Le Burkina les arme et leur fournit mercenaires, conseils opérationnels et soutien diplomatique. En janvier 2003, Compaoré compare, dans une interview accordée au quotidien français Le Parisien, Gbagbo au Serbe Slobodan Miloševic. « À terme, la seule solution est qu’il s’en aille », déclare-t-il… Sa nomination en tant que médiateur, quelques années plus tard, n’arrangera rien : les deux hommes seront irréconciliables, d’autant que Compaoré joue la carte Ouattara depuis le début.
Rien de ce qui se passe à Ouaga n’est étranger à Abidjan. Et vice versa
L’élection de ce dernier en 2010, puis sa prise de fonctions en 2011 après des combats meurtriers, a marqué une nouvelle étape dans l’histoire des relations entre les deux pays, même si les tensions liées au foncier demeurent dans les campagnes ivoiriennes, notamment dans l’Ouest, et si le discours sur l’« ivoirité » n’a pas disparu à Abidjan.

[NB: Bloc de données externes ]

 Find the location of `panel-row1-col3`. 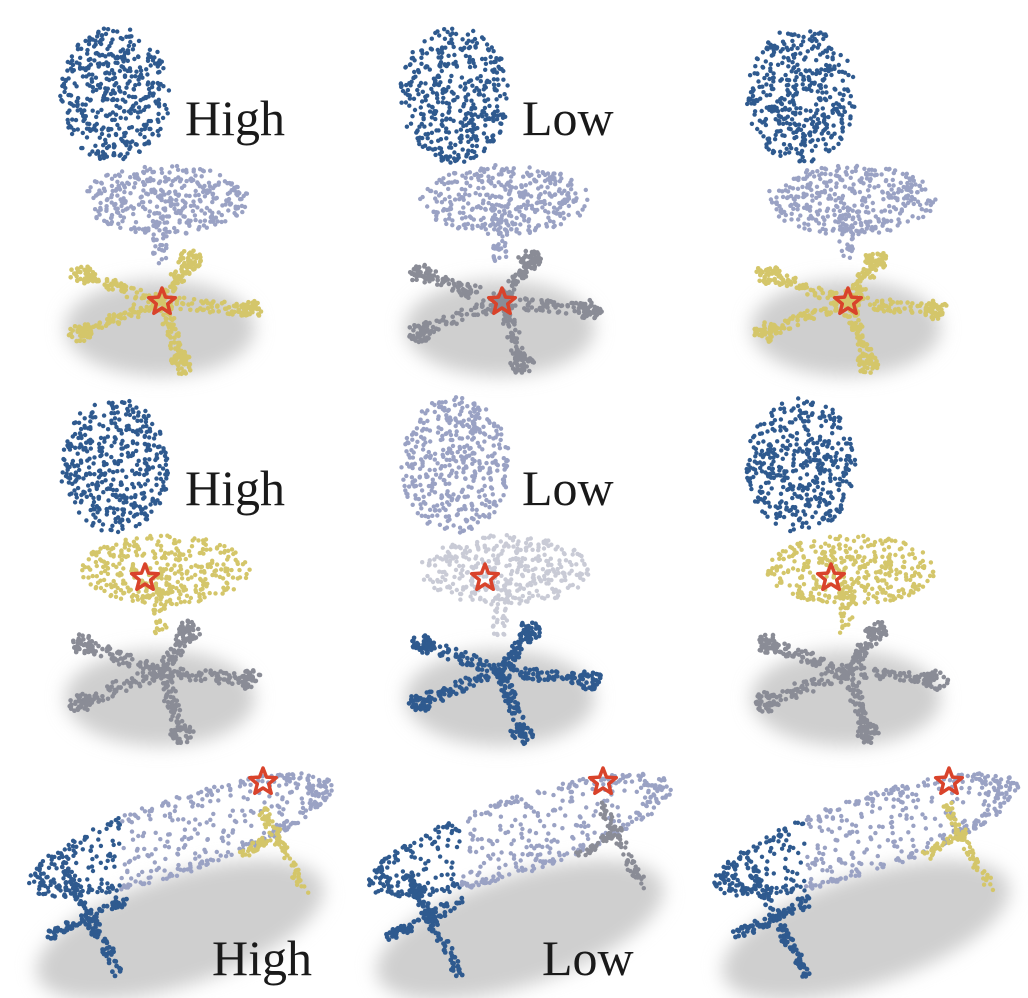

panel-row1-col3 is located at coordinates (847, 202).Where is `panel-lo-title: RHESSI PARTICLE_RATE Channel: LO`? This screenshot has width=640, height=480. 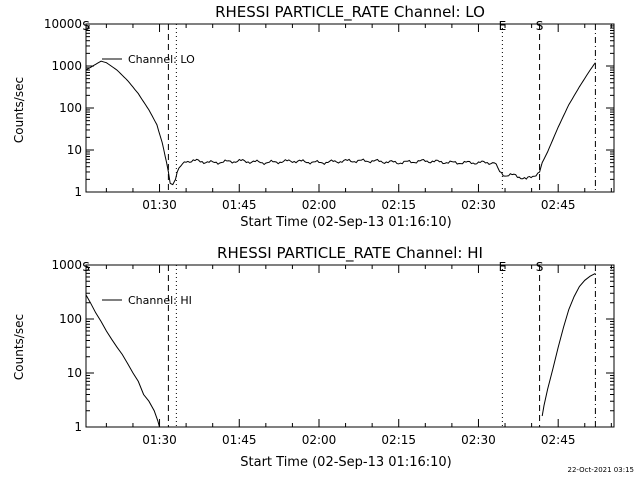
panel-lo-title: RHESSI PARTICLE_RATE Channel: LO is located at coordinates (350, 12).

Lors de sa première visite à Ouaga, en 2011, le président ivoirien a affirmé qu’il était « urgent de continuer de renforcer l’axe Ouagadougou-Abidjan » et a entonné le chant d’Houphouët en déclarant que « chaque Ivoirien est chez lui au Burkina », et que « chaque Burkinabè est chez lui en Côte d’Ivoire ». Il n’imaginait certainement pas, alors, que l’un d’eux serait Compaoré lui-même, chassé du pouvoir en octobre 2014.
« Il y a trop de liens entre les classes politiques des deux pays pour que l’on retombe dans les travers du passé », croit savoir l’homme d’affaires cité plus haut, qui rappelle que la plupart des « Burkinabè » de Côte d’Ivoire y sont restés, même au plus fort de la crise. La tentative de coup d’État de septembre, à l’issue de laquelle les autorités burkinabè ont évoqué l’implication de Guillaume Soro, le président de l’Assemblée nationale ivoirienne, et qui a mis en lumière les liens entre certains des putschistes et d’anciens rebelles ivoiriens, a toutefois démontré que rien de ce qui se passe à Ouaga n’est étranger à Abidjan. Et vice versa.